TEXT PASSAGE
%%
Written by Ferdy Galema on 11th March 2015

There are several options for adding full text search to a general Python on Django project. At first, you can fully rely on the searching capabilities of your database, but soon you’ll find out that it’s severely limited in functionality and even basic text searches can become painfully slow. This article describes our experiences with using Elasticsearch for implementing search in Django.

Elasticsearch in a nutshell

In short, Elasticsearch is a very popular search server, based on Apache Lucene. It is open source, RESTful, schema-free and has a distributed design. It supports clients for many programming languages and has a lot of features. My favourite part of it is that it is really easy to start using it out of the box. If you don’t need any fancy stuff, you can set up a server, index documents and search them in a matter of seconds. See the following example.
%%
WHAT YOU NEED TO DO
Turn the paragraph of the Elasticsearch article above that begins "In short, Elasticsearch is" into a bulleted list of its main facts.

LISTING
%%
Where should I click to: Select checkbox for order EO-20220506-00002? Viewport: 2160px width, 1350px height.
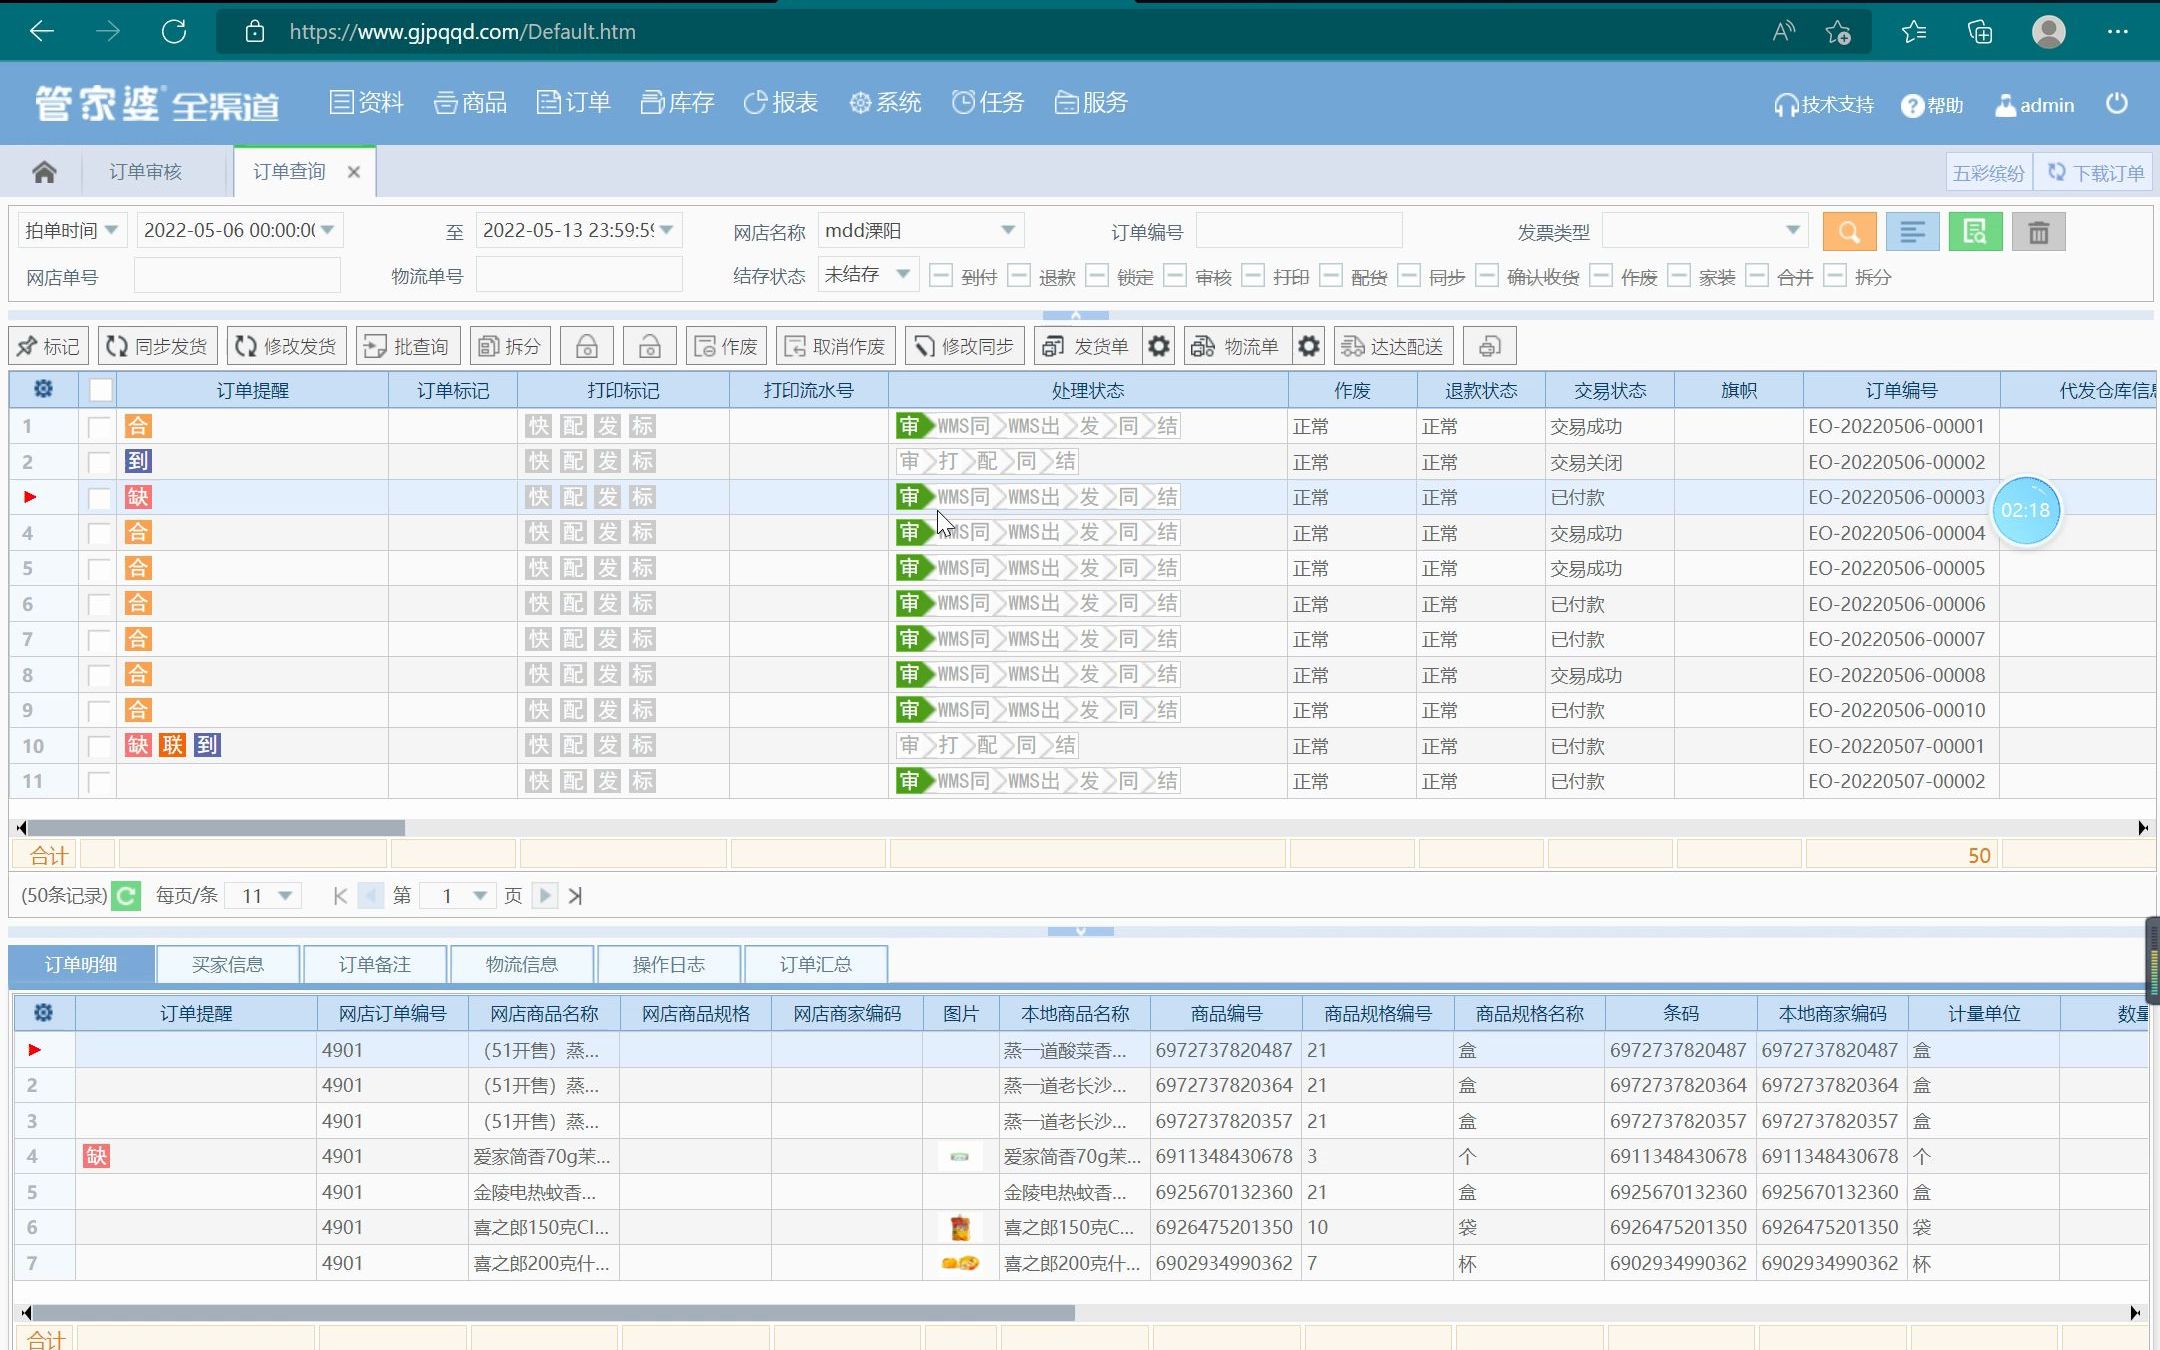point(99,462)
%%
%%
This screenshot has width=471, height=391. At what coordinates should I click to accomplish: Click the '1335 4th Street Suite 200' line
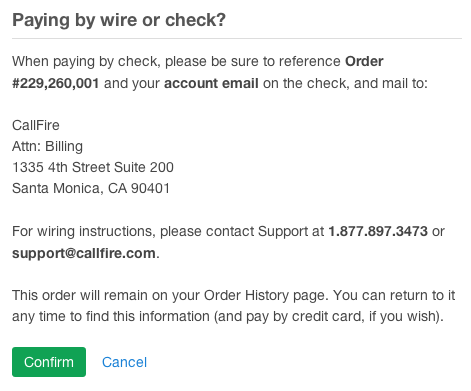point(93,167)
%%
WRITTEN ANSWER
- Elasticsearch is a very popular search server based on Apache Lucene.
- It is open source, RESTful, and schema-free, with a distributed design.
- It supports clients for many programming languages and has many features.
- It is easy to start using out of the box.
- Without any fancy features, you can set up a server, index documents, and search them in seconds.